WHAT IS BEING ASKED: Return every line from the one with "Click the tree sort icon in Explorer toolbar" through the one with "The width and height of the screenshot is (636, 404).", inclusive, exactly as it appears below.

RECORDS FOR THIS TASK:
---+---
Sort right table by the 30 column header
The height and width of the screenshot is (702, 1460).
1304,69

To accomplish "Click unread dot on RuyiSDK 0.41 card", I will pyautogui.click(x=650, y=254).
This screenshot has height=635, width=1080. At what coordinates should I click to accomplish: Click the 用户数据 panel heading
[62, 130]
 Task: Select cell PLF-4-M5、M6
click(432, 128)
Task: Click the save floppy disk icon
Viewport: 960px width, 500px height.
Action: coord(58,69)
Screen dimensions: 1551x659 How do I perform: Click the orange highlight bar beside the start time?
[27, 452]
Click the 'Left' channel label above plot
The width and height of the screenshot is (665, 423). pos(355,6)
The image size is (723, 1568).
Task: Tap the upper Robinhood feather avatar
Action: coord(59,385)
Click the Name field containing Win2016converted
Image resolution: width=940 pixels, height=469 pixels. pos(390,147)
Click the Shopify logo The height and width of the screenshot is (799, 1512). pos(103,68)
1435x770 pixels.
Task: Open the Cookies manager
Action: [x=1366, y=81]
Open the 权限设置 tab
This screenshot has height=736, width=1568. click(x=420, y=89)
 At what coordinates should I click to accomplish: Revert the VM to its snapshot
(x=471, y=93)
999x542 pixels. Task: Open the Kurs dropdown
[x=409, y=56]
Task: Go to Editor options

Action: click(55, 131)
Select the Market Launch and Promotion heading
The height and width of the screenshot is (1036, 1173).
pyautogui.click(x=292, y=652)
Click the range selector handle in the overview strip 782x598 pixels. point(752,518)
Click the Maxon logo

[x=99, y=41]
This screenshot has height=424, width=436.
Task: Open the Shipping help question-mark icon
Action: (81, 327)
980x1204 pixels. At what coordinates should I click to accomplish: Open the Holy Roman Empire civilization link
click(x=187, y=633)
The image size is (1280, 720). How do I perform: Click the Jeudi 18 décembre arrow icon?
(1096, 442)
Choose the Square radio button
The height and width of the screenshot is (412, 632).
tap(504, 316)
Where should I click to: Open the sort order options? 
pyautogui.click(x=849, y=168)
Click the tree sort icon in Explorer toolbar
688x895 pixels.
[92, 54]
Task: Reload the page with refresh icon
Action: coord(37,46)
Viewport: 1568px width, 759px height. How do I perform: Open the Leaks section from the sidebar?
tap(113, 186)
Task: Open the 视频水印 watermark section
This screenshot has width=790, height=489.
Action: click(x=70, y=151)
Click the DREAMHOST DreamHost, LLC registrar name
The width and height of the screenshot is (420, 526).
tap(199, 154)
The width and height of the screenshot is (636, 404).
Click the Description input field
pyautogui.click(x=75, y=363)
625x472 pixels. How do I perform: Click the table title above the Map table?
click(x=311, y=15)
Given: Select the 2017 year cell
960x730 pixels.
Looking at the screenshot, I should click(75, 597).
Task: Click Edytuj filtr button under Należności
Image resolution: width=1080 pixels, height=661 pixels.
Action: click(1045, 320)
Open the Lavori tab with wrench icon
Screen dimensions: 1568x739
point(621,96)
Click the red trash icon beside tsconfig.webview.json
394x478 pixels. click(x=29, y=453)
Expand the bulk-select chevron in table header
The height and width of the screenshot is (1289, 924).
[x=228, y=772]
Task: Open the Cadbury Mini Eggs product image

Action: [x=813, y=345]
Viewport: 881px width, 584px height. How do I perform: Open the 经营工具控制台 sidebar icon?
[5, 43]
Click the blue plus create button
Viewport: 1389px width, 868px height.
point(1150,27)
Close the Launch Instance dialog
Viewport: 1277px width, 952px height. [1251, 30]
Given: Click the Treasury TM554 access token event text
---+---
EXERCISE SOLUTION:
Click the tree sort icon in Explorer toolbar
688x895 pixels.
[92, 54]
Task: Reload the page with refresh icon
Action: coord(37,46)
Viewport: 1568px width, 759px height. How do I perform: Open the Leaks section from the sidebar?
tap(113, 186)
Task: Open the 视频水印 watermark section
This screenshot has width=790, height=489.
Action: click(x=70, y=151)
Click the DREAMHOST DreamHost, LLC registrar name
The width and height of the screenshot is (420, 526).
tap(199, 154)
The width and height of the screenshot is (636, 404).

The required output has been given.